Putting it more directly, it seems to me push! could behave in either way–using the original or keeping its own copy–and be consistent with the documentation, i.e., the documentation is ambiguous.

@mkitti Thanks for the correction. Would one ever use any of those constructs except for programming on the language?

I don’t know who changed the title of this topic to “does push! copy?” or marked it solved, but I wish you hadn’t. I changed it back. Since my initial question stated that push! did not copy, I didn’t make the post to find the answer to that question. Nor, for the reasons given above, do I think the first response answers the question about whether it copies. Again, my question was " Should I file an issue about it, or is this just my confusion?". One possible response would be pointing to something in the documentation that does resolve the issue.

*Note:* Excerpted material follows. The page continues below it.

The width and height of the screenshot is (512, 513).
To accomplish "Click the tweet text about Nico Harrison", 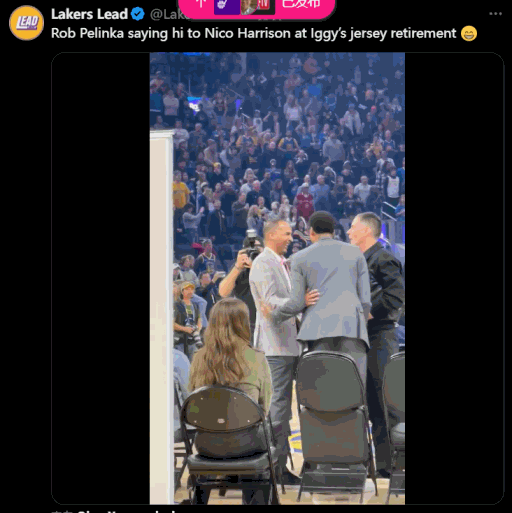I will pyautogui.click(x=253, y=33).
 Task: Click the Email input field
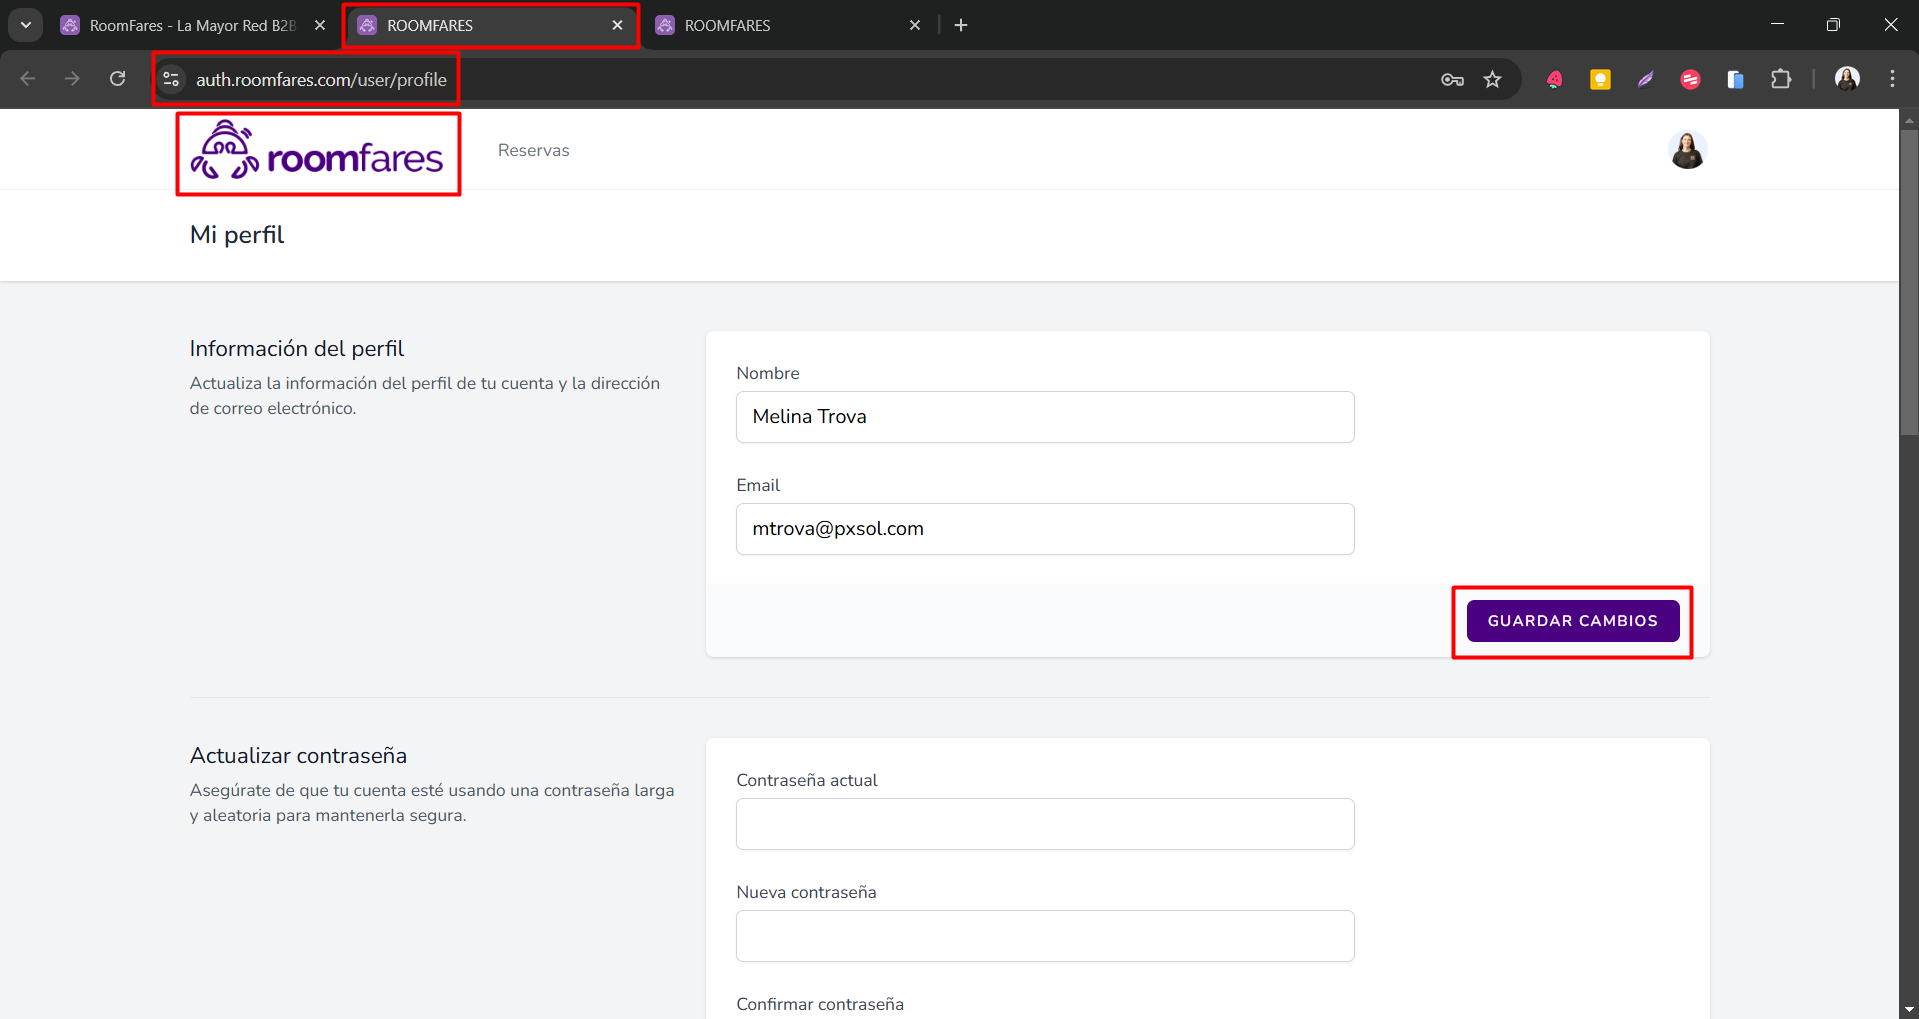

I think the basic answer is that in Julia, essentially no API ever does an implicit copy and we do not currently have any mechanism that allows precise enough control of memory placement that some of the fancier mechanism from other languages would be required in Julia (that doesn’t mean that Julia is necessarily slower of course - the defaults are quite well optimized). As a result, it’s not really clear where this piece of documentation should go. push! isn’t really the right place, because from a julia user’s perspective, there’s no reason to expect it to do anything other than store the reference it has in the vector, because that is always julia semantics. Perhaps the best place to put this would be in the noteworthy differences section: Noteworthy Differences from other Languages · The Julia Language


In my experience, it should do no harm to duplicate information in such case because as a newcomer he/she will either go to push! or Noteworthy Differences from other Languages · The Julia Language.